-------- Given information --------

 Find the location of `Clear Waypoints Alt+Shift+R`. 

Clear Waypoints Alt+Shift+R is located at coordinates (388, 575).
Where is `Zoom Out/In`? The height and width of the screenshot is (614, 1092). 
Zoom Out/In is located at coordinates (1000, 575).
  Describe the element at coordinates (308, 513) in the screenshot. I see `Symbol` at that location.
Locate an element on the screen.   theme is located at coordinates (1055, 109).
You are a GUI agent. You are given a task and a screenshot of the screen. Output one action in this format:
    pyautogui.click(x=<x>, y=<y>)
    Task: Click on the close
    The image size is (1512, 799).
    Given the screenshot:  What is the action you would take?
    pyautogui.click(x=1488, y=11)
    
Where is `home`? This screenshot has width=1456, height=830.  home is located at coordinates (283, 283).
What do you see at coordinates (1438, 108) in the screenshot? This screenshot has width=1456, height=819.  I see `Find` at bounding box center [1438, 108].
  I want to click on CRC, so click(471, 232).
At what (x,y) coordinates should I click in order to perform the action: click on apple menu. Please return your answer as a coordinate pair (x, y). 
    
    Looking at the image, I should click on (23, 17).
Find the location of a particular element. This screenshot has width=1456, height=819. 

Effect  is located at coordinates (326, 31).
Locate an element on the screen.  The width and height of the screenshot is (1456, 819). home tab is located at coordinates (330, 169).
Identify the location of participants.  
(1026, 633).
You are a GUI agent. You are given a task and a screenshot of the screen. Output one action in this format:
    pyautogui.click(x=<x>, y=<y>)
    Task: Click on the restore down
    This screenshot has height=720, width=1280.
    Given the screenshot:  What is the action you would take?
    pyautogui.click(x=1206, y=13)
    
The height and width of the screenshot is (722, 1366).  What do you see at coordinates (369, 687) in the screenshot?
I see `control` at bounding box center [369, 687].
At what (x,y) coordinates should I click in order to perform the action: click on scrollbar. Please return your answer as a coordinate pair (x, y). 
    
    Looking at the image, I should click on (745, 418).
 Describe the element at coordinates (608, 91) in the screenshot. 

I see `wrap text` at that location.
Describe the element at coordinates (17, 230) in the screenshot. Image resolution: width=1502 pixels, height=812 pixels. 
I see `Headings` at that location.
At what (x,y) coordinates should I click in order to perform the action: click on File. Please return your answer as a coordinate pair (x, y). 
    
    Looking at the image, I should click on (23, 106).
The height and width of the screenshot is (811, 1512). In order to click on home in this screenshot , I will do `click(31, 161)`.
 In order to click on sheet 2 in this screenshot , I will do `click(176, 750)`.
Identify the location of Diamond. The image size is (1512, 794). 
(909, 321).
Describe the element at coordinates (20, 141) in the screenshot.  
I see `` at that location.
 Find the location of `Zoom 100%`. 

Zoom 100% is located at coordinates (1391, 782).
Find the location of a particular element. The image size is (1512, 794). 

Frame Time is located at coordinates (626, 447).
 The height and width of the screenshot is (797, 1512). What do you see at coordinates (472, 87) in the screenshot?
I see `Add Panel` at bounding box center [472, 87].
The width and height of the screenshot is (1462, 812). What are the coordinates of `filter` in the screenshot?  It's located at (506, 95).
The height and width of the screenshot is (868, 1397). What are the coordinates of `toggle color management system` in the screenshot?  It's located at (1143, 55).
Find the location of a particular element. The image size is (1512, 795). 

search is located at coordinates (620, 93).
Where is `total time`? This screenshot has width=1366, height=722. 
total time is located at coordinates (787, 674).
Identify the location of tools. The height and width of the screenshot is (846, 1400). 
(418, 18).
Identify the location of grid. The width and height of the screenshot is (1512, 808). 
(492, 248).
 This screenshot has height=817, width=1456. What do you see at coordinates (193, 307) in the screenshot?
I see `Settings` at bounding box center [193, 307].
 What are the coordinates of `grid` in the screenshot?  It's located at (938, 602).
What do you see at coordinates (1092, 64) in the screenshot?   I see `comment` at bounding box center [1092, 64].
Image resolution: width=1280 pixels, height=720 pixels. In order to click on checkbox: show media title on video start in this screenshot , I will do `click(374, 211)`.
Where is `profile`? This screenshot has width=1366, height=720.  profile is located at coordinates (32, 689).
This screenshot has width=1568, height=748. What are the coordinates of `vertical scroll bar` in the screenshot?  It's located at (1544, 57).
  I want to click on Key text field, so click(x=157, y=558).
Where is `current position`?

--------

### Aim of the exercise:
Render every one of the entries above as a JSON array of strings, with one string per line and blank lines left out.

### Written answer:
[
  " Find the location of `Clear Waypoints Alt+Shift+R`. ",
  "Clear Waypoints Alt+Shift+R is located at coordinates (388, 575).",
  "Where is `Zoom Out/In`? The height and width of the screenshot is (614, 1092). ",
  "Zoom Out/In is located at coordinates (1000, 575).",
  "  Describe the element at coordinates (308, 513) in the screenshot. I see `Symbol` at that location.",
  "Locate an element on the screen.   theme is located at coordinates (1055, 109).",
  "You are a GUI agent. You are given a task and a screenshot of the screen. Output one action in this format:",
  "    pyautogui.click(x=<x>, y=<y>)",
  "    Task: Click on the close",
  "    The image size is (1512, 799).",
  "    Given the screenshot:  What is the action you would take?",
  "    pyautogui.click(x=1488, y=11)",
  "Where is `home`? This screenshot has width=1456, height=830.  home is located at coordinates (283, 283).",
  "What do you see at coordinates (1438, 108) in the screenshot? This screenshot has width=1456, height=819.  I see `Find` at bounding box center [1438, 108].",
  "  I want to click on CRC, so click(471, 232).",
  "At what (x,y) coordinates should I click in order to perform the action: click on apple menu. Please return your answer as a coordinate pair (x, y). ",
  "    Looking at the image, I should click on (23, 17).",
  "Find the location of a particular element. This screenshot has width=1456, height=819. ",
  "Effect  is located at coordinates (326, 31).",
  "Locate an element on the screen.  The width and height of the screenshot is (1456, 819). home tab is located at coordinates (330, 169).",
  "Identify the location of participants.  ",
  "(1026, 633).",
  "You are a GUI agent. You are given a task and a screenshot of the screen. Output one action in this format:",
  "    pyautogui.click(x=<x>, y=<y>)",
  "    Task: Click on the restore down",
  "    This screenshot has height=720, width=1280.",
  "    Given the screenshot:  What is the action you would take?",
  "    pyautogui.click(x=1206, y=13)",
  "The height and width of the screenshot is (722, 1366).  What do you see at coordinates (369, 687) in the screenshot?",
  "I see `control` at bounding box center [369, 687].",
  "At what (x,y) coordinates should I click in order to perform the action: click on scrollbar. Please return your answer as a coordinate pair (x, y). ",
  "    Looking at the image, I should click on (745, 418).",
  " Describe the element at coordinates (608, 91) in the screenshot. ",
  "I see `wrap text` at that location.",
  "Describe the element at coordinates (17, 230) in the screenshot. Image resolution: width=1502 pixels, height=812 pixels. ",
  "I see `Headings` at that location.",
  "At what (x,y) coordinates should I click in order to perform the action: click on File. Please return your answer as a coordinate pair (x, y). ",
  "    Looking at the image, I should click on (23, 106).",
  "The height and width of the screenshot is (811, 1512). In order to click on home in this screenshot , I will do `click(31, 161)`.",
  " In order to click on sheet 2 in this screenshot , I will do `click(176, 750)`.",
  "Identify the location of Diamond. The image size is (1512, 794). ",
  "(909, 321).",
  "Describe the element at coordinates (20, 141) in the screenshot.  ",
  "I see `` at that location.",
  " Find the location of `Zoom 100%`. ",
  "Zoom 100% is located at coordinates (1391, 782).",
  "Find the location of a particular element. The image size is (1512, 794). ",
  "Frame Time is located at coordinates (626, 447).",
  " The height and width of the screenshot is (797, 1512). What do you see at coordinates (472, 87) in the screenshot?",
  "I see `Add Panel` at bounding box center [472, 87].",
  "The width and height of the screenshot is (1462, 812). What are the coordinates of `filter` in the screenshot?  It's located at (506, 95).",
  "The height and width of the screenshot is (868, 1397). What are the coordinates of `toggle color management system` in the screenshot?  It's located at (1143, 55).",
  "Find the location of a particular element. The image size is (1512, 795). ",
  "search is located at coordinates (620, 93).",
  "Where is `total time`? This screenshot has width=1366, height=722. ",
  "total time is located at coordinates (787, 674).",
  "Identify the location of tools. The height and width of the screenshot is (846, 1400). ",
  "(418, 18).",
  "Identify the location of grid. The width and height of the screenshot is (1512, 808). ",
  "(492, 248).",
  " This screenshot has height=817, width=1456. What do you see at coordinates (193, 307) in the screenshot?",
  "I see `Settings` at bounding box center [193, 307].",
  " What are the coordinates of `grid` in the screenshot?  It's located at (938, 602).",
  "What do you see at coordinates (1092, 64) in the screenshot?   I see `comment` at bounding box center [1092, 64].",
  "Image resolution: width=1280 pixels, height=720 pixels. In order to click on checkbox: show media title on video start in this screenshot , I will do `click(374, 211)`.",
  "Where is `profile`? This screenshot has width=1366, height=720.  profile is located at coordinates (32, 689).",
  "This screenshot has width=1568, height=748. What are the coordinates of `vertical scroll bar` in the screenshot?  It's located at (1544, 57).",
  "  I want to click on Key text field, so click(x=157, y=558).",
  "Where is `current position`?"
]